The Accidental Newlywed Game
If I could package up my reaction to Jaci Burton’s The Accidental Newlywed Game in one word, it would be ‘unresolved.’ Just like so many of the characters in this third installment of the Boots and Banquets series, I have unresolved feelings about this story.
I am the only child of a single mother, and my husband and I have just one child. We can all fit in a sedan on a road trip. When you add in cousins and significant others, maybe we need to rent a third-row SUV. Our family is that small. So I process books about huge, nosy families with one of two outcomes – either I love them, or I hate them. In the case of The Accidental Newlywed Game, I both loved and hated it.
Honor Bellini is one of three sisters who, along with their parents, run a wedding planning business and vineyard. After a successful wedding conference in Las Vegas, Honor is happy to take advantage of the personal downtime she’s built into her schedule. Over margaritas in the hotel bar, she spots a man she’s known most of her life, Owen Stone, who, two years previously, broke off an engagement with her sister Erin. Owen is a craft beer brewer, and he’s also in town wrapping up an industry conference with a little R&R. The two are friends, despite the way he broke off his engagement with Erin, because the inciting incident that sparked his departure was life-altering.
Two years earlier, Owen was diagnosed with cancer, and it threw a zinger of a monkey wrench into his life. He was terrified of the diagnosis, uncertain of his future, and circling the emotional wagons to deal with his own shit. He discovered, too, that he didn’t really love Erin in the happily ever after kind of way, and bailed on her by email without divulging his health issue. Of course, it caused animosity with the whole tight-knit Bellini family, but once he disclosed the cancer, all ill will against him evaporated.
But not really. Honor and Owen catch up over dinner and drinks… and wake up married. Because, Vegas. What ensues is an elaborate cover up of great chemistry and the potential for their happily ever after. There’s a lot of cliché in this accidental marriage trope, like sneaking around, forcing attention on anything else in the room other than the one you’re yearning for, and struggling with the decision of whether to divorce or stick it out. Sticking it out is the clear choice, because there’s clearly love between Honor and Owen. But they can never get around the biggest, most distracting cliché – Erin. Erin who is now in love with, married to, and having a baby with her husband Jason (one of Owen’s BFFs).
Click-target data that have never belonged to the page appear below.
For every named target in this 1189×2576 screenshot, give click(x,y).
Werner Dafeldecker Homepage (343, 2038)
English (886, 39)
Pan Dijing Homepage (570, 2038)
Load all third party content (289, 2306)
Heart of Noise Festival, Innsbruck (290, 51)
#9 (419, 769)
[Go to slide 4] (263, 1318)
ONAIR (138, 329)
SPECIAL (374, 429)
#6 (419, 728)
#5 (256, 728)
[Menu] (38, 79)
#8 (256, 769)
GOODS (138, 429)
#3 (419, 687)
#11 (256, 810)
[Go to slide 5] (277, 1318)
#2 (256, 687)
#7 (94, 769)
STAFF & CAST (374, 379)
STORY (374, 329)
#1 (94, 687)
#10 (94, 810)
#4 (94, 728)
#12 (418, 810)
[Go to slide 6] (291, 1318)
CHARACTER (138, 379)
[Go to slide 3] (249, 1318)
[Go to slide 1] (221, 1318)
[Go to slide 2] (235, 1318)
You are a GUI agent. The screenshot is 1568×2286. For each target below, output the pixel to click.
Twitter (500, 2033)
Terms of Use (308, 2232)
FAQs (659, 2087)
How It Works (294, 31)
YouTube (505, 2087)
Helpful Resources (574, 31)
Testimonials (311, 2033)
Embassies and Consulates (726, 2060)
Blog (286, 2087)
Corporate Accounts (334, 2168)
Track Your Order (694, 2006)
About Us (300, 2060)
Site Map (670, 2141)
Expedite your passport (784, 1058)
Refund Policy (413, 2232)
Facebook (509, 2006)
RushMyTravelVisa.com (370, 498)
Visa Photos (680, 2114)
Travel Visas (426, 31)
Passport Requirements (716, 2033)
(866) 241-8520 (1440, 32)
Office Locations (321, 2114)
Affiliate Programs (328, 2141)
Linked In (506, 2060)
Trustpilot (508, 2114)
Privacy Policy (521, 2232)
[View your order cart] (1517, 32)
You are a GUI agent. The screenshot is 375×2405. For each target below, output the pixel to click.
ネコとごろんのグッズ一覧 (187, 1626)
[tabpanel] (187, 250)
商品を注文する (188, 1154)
The Bellini family interjects itself into every decision, every scene, every hopeful moment of romance. And Erin’s irrational anger overshadows every bit of conflict that Honor and Owen might have on their own. Erin had her time in the spotlight, to work through all her hurt, embarrassment, and dejection – in the first book! Too much time is spent rehashing Erin’s breakup and she winds up being portrayed as just a whiny, selfish bitch – well, it’s how she read to me. So much of the conflict in this third installment of the series is Erin’s.
The Accidental Newlywed Game starts off solidly, but once Erin discovers the relationship between Honor and Owen and every emotional ounce tilted toward her state of mind, Burton lost me. The conflict I wanted to discover between Honor and Owen never rises above a passing interest, and that’s a shame because I really loved Owen’s character. Had this been a true stand-alone story, with a minimal glance at Erin’s hurt feelings, Burton would’ve hit it out of the park. As it is, there’s just too much focus on the series rather than the story to carry it to any sweeping emotional pinnacle.





I come from a giant involved family and find that many books with such families are either so saccharine that they have no bearing on what large families are really like or they create problems between family members that don’t have any real heft.
One family that is escaping that is Serena Bell’s Wilder family. It’s doing a great job of showing complex family that, while full of love, is also full of individuals with their own stories and with family members that support whatever choices their loved ones make.
I *love* the Wilder family series, and ditto your sentiments on it.
Yeah, I’ve found this whole series to be about a B-leveler; I’d grade it about the same.